Diffusional permeability (P) to inulin (P(in)), albumin (P(alb)), and dextrans [70 (P(dx 70)), 150 (P(dx 150)), 550 (P(dx 550)), and 2, 000 (P(dx 2,000))] was determined in specimens of parietal pericardium of rabbits, which may be obtained with less damage than pleura. P(in), P(alb), P(dx 70), P(dx 150), P(dx 550), and P(dx 2, 000) were 0.51 +/- 0.06 (SE), 0.18 +/- 0.03, 0.097 +/- 0.021, 0. 047 +/- 0.011, 0.025 +/- 0.004, and 0.021 +/- 0.005 x 10(-5) cm/s, respectively. P(in), P(alb), and P(dx 70) of connective tissue, obtained after removal of mesothelium from specimens, were 10.3 +/- 1.42, 2.97 +/- 0.38, and 2.31 +/- 0.16 x 10(-5) cm/s, respectively. Hence, P(in), P(alb), and P(dx 70) of mesothelium were 0.54, 0.20, and 0.10 x 10(-5) cm/s, respectively. Inulin (like small solutes) fitted the relationship P-solute radius for restricted diffusion with a 6-nm "pore" radius, whereas macromolecules were much above it. Hence, macromolecule transfer mainly occurs through "large pores" and/or transcytosis. In line with this, the addition of phospholipids on the luminal side (which decreases pore radius to approximately 1.5 nm) halved P(in) but did not change P(alb) and P(dx 70). P(in) is roughly similar in mesothelium and capillary endothelium, whereas P to macromolecules is greater in mesothelium. The albumin diffusion coefficient through connective tissue was 17% of that in water. Mesothelium provides 92% of resistance to albumin diffusion through the pericardium.     

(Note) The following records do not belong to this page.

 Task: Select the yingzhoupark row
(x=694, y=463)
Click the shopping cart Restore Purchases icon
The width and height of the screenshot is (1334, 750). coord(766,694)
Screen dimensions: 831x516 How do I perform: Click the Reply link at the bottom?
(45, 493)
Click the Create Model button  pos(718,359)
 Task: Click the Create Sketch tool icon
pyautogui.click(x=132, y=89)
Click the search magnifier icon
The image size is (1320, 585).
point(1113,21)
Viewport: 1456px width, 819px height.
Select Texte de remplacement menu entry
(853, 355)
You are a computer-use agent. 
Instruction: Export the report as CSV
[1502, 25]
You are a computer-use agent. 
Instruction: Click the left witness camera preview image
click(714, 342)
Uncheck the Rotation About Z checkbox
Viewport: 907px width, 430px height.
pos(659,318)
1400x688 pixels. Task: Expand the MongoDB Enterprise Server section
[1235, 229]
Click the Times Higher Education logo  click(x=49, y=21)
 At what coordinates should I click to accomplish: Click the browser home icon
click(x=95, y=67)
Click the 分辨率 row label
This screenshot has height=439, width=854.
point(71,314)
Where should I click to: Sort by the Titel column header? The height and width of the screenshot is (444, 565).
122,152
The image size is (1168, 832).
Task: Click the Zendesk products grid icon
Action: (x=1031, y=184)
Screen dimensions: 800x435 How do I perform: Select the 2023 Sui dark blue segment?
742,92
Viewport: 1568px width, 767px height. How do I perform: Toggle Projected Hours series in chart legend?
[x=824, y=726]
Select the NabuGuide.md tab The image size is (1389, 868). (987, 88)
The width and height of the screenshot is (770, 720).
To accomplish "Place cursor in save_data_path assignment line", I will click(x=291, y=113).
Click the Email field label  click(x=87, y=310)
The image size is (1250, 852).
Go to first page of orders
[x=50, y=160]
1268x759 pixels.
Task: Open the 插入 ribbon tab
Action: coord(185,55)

Equivalent radius of paracellular "pores" of the mesothelium.

Diffusional permeability (P) to water (P(w)), Cl(-) (P(Cl(-))), and mannitol (P(man)) was determined in specimens of rabbit parietal pericardium without and with phospholipids added on the luminal side, as previously done with sucrose and Na(+). P to the above-mentioned molecules and to Na(+) (P(Na(+))) was also determined after mesothelium was scraped away from specimens. P(w), P(Cl(-)), P(Na(+)), and P(man) of connective tissue were the following (x10(-5) cm/s): 73.1 +/- 7.3 (SE), 59.5 +/- 4.5, 41.7 +/- 3.4, and 23.4 +/- 2.4, respectively. From these and corresponding data on integer pericardium, P(w), P(Cl(-)), P(Na(+)), and P(man) of mesothelium were computed. They were the following: 206, 17.9, 9.52, and 3.93, and 90.2, 14.4, 4.34, and 1.75 x 10(-5) cm/s without and with phospholipids, respectively. As previously found for P to sucrose, P to solutes is smaller in mesothelium than in connective tissue, although the latter is approximately 35-fold thicker; instead, P(w) is higher in mesothelium, suggesting marked water diffusion through cell membrane. Equivalent radius of paracellular "pores" of mesothelium was computed with two approaches, disregarding P(w). The former, a graphical analysis on a P-molecular radius diagram, yielded 6.0 and 1.7 nm without and with phospholipids, respectively. The latter, on the basis of P(man), P to sucrose, and function for restricted diffusion, yielded 7.8 and 1. 1 nm, respectively.